Por Roberto Torrecilhas
O governo brasileiro tem intensificado articulações diplomáticas para evitar que facções criminosas do país, como o Primeiro Comando da Capital (PCC) e o Comando Vermelho, sejam classificadas pelos Estados Unidos como organizações terroristas internacionais.
A preocupação das autoridades brasileiras está relacionada às possíveis consequências jurídicas e geopolíticas de uma eventual classificação desse tipo. No entendimento de setores do governo, o enquadramento das facções como grupos terroristas poderia abrir margem para medidas mais duras por parte de Washington, incluindo sanções ampliadas, cooperação policial mais agressiva e até justificativas para operações de segurança com alcance internacional.
Nos bastidores da diplomacia, interlocutores brasileiros avaliam que a tipificação como terrorismo alteraria significativamente a forma como essas organizações seriam tratadas no cenário internacional.
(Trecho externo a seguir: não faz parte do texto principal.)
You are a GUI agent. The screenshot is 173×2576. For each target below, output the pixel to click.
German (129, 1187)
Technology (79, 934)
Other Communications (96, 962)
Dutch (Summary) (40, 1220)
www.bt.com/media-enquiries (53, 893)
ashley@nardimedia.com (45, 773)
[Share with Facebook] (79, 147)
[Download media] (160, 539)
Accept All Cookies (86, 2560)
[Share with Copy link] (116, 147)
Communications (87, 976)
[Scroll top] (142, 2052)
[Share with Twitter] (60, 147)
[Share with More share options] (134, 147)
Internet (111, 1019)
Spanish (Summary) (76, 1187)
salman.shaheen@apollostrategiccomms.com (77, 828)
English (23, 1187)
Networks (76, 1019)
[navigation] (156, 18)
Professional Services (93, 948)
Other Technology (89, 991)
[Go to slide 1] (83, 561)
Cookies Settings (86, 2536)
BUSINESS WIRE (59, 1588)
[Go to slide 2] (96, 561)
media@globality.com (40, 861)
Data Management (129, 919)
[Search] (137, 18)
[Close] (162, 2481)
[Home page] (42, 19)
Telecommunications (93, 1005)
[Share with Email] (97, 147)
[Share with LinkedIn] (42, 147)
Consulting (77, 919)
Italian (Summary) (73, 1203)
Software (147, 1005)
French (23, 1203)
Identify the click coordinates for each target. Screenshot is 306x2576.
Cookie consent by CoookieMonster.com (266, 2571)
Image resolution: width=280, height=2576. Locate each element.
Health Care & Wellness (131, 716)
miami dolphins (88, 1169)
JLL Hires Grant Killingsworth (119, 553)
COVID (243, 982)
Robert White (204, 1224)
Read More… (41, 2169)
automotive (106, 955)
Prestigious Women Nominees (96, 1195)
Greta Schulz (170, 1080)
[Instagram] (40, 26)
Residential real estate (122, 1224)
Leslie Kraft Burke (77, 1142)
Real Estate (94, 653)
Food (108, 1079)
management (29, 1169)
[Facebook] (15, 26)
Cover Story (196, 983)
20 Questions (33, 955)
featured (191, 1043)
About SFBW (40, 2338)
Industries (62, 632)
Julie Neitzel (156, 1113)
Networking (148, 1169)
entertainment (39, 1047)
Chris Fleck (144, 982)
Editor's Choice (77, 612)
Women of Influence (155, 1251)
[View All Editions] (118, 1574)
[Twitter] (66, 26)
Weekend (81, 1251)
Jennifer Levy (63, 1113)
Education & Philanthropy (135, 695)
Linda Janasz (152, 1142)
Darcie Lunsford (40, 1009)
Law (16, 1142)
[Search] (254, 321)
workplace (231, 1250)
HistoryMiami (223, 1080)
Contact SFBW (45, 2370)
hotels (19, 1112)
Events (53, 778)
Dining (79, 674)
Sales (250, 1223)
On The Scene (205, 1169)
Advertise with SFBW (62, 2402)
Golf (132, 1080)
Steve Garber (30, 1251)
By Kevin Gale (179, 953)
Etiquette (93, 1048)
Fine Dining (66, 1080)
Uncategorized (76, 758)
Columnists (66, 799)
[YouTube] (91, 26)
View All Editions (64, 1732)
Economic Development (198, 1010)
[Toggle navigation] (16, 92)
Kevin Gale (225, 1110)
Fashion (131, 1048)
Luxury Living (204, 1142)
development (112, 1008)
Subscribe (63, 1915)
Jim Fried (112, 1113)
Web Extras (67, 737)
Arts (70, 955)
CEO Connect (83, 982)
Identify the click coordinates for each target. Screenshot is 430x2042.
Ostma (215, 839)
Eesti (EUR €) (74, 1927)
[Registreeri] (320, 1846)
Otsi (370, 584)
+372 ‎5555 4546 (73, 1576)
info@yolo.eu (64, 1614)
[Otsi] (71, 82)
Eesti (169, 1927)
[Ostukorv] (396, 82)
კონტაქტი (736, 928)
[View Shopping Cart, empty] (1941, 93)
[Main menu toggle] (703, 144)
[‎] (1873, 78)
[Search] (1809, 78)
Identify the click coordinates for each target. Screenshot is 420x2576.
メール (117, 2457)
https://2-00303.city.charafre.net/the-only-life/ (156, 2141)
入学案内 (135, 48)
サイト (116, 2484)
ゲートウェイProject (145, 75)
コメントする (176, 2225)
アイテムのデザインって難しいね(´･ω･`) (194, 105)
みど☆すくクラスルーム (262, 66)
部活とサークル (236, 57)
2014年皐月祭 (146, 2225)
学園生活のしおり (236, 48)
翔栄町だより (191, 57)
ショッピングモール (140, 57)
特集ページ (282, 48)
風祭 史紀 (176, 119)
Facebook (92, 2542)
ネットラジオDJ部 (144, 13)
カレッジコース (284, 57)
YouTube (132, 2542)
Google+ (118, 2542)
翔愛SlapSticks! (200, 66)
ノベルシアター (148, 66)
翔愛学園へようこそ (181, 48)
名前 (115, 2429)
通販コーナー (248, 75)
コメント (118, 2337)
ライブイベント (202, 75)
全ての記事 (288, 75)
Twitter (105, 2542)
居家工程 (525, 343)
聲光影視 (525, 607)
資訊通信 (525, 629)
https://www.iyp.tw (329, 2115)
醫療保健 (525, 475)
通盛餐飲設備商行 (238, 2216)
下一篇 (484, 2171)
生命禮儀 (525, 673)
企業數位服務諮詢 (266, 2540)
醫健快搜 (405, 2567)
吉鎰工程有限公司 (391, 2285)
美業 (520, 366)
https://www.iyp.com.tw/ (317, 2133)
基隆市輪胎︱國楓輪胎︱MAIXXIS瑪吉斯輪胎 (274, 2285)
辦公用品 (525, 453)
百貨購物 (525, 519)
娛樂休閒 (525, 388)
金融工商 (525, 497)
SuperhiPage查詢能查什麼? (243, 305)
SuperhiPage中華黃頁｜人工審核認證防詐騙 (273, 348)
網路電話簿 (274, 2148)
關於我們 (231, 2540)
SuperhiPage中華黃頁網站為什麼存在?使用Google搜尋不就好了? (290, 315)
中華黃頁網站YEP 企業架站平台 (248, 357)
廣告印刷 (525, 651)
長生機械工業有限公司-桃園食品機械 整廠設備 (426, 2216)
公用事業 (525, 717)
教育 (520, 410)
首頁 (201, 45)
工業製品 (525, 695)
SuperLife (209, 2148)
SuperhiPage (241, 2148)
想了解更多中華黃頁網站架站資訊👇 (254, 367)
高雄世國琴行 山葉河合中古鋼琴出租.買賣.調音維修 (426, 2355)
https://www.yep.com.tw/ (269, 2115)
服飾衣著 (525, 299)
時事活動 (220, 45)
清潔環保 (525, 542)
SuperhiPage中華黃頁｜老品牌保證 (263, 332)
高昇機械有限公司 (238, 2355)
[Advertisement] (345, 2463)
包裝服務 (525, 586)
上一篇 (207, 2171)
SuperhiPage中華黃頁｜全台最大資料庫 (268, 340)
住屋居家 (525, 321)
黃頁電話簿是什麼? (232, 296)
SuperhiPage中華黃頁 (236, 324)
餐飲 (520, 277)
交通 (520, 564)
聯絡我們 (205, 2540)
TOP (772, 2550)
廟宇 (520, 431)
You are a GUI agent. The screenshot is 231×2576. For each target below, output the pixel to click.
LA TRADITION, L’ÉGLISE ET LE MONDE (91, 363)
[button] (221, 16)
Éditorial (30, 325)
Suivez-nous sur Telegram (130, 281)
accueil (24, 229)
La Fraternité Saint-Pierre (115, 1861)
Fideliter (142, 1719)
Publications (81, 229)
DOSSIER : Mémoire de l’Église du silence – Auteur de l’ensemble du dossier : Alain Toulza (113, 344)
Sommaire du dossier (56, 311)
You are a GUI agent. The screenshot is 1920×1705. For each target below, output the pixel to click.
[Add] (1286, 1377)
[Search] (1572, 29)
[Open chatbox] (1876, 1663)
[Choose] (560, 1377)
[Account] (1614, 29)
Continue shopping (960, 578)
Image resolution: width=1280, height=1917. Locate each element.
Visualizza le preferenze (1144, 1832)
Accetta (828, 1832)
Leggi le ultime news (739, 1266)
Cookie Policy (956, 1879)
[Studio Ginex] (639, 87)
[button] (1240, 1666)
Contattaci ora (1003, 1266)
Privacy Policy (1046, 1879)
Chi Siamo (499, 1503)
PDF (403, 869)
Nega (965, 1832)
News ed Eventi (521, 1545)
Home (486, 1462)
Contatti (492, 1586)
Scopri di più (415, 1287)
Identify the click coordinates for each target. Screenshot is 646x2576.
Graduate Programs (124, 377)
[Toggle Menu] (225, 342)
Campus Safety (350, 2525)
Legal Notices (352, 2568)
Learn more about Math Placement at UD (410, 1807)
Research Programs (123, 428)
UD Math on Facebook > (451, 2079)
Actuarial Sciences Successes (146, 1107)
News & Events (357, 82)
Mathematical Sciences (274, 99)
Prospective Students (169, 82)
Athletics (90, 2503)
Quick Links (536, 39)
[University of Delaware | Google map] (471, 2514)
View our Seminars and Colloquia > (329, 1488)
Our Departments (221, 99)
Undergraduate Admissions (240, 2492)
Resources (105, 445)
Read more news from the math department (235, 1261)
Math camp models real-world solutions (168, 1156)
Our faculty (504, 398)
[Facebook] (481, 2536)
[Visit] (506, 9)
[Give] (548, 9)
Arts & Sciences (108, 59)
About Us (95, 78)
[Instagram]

Atualmente, PCC e Comando Vermelho são investigados e combatidos principalmente como organizações criminosas ligadas ao tráfico de drogas, armas e outras atividades ilícitas, dentro do âmbito do combate ao crime organizado.
Especialistas em segurança internacional apontam que, caso os Estados Unidos adotem essa classificação, o tema poderia ganhar dimensão global, envolvendo instrumentos jurídicos normalmente utilizados para enfrentar grupos extremistas. Isso permitiria, por exemplo, ampliar mecanismos de bloqueio financeiro, rastreamento de ativos e cooperação entre agências de segurança de diferentes países.
Por outro lado, autoridades brasileiras defendem que o combate às facções deve permanecer no campo da segurança pública e da cooperação policial internacional, sem a adoção da categoria de terrorismo, considerada por alguns setores como inadequada para o tipo de atuação dessas organizações.
O debate ocorre em um momento de crescente preocupação com a expansão das facções brasileiras para outros países da América do Sul e rotas internacionais do tráfico. Para analistas, o desfecho dessa discussão poderá influenciar não apenas a estratégia de enfrentamento ao crime organizado, mas também a dinâmica das relações entre Brasil e Estados Unidos no campo da segurança.